While Private Property is notable as the first film of Warren Oates, one of Hollywood's greatest character actors, it is really Corey Allen who drives the film and controls its atmosphere. Allen, who is probably best known as the heel in Nic Ray's Rebel Without a Cause, is a seething beast of pent up lust and aggression. His ability to morph from this carnal monster into a loquacious, charming confidant to Ann's abandoned housewife is remarkable. He controls every situation he's in like a conductor with a symphony, and when he tells the film to play louder, it's almost deafening.
Oates, on the other hand, is a taciturn, frustrated man-child in his role as Boots. His inability to boast of his sexual conquests has scarred him deeply and his partnership with Duke has grown deeper over the years as Duke has sheltered and protected his friend. The relationship is quite similar to that of Lenny and George in John Steinbeck's Of Mice and Men, though considerably more sinister in its trajectory. Boots isn't the gentle giant, he's a dangerously violent man, whose instability is the monster that Duke must quell. It's not Oates' finest performance, but he does a great job with the material he's given.

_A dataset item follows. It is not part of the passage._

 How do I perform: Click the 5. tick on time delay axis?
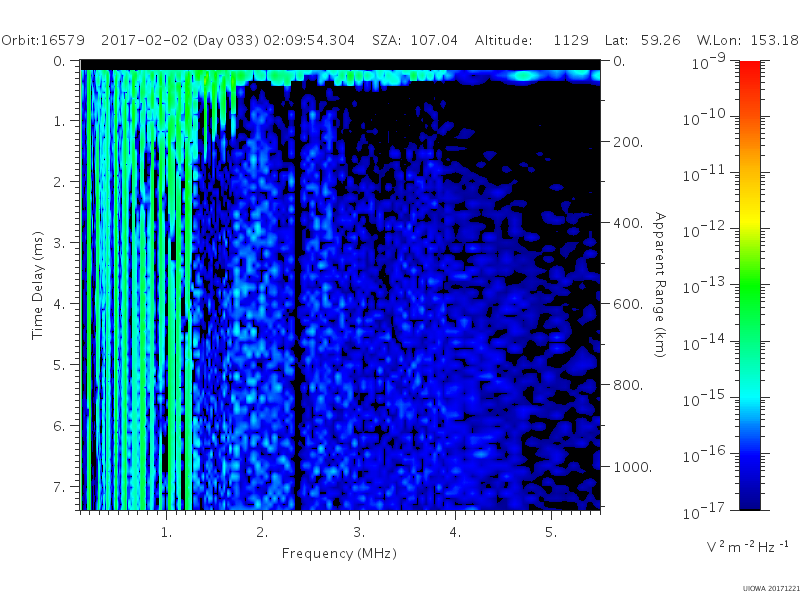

The third member of this triangle is Kate Manx's Ann. Manx was director Leslie Stevens' wife at the time, and I can only imagine what that set must've been like as Stevens' directed her in these scenes of increasingly volatile sexual aggression. She plays the waif to Duke's beefcake with a certain sense of naivete mixed with the classic mid-century sense of duty care for this man who is down on his luck.
She's no fool, but she's also not bold enough, or perhaps she's not entirely eager, to wave off Duke's admirations, even if to her they are just harmless flirtations. When Duke begins to take things farther, she protests, but not too vociferously, until she's finally reached her limit, at which point Duke's facade crumbles and she realizes her life could be in danger.
The sexual politics in Private Property are fascinating. Duke and Boots hunt Ann as though her sex was their right. Ann establishes herself as a sexual being from the outset of the film, even though she is continually ignored by her chosen mate. The power moves back and forth between the men and Ann as she is first wary of them and later begins to enjoy Duke's attention, if only in a flirtatious way.
America wasn't ready for Private Property in 1960, but they are now, and it's one of the greatest discoveries of 2016.
The Disc:
Private Property comes to US Blu-ray from Cinelicious Pics in a gorgeous new 4K restoration created by their in-house team. The black and white cinematography from Oscar Nominated cinematographer Ted D. McCord (The Sound of Music), is exceptional in both its technical aspects and use of framing to tell a story. The restoration puts this film, whose elements were thought lost for decades, back in the spotlight and it does so with class. This restoration, like CinePics work on Belladonna of Sadness, is remarkable and deserves all the attention it can get.
There is only one significant extra, but it is definitely worth checking out. Most of the principal cast and crew of Private Property have passed on, but the team were able to talk to the set photographer, Alexander Singer, who is a great interview. Singer's memories of the set of Private Property as incredible in their detail of the working relationships between the actors and the director, the work of the cinematographer, and even some of the aftermath of the film's failure to secure a US theatrical run. It's only eighteen minutes long, but it is very much worth your time.
Every Cinelicious Pics release I've had the fortune of seeing has been well worth my time and Private Property is no exception. This is definitely a disc to add to your collection; it is highly recommended.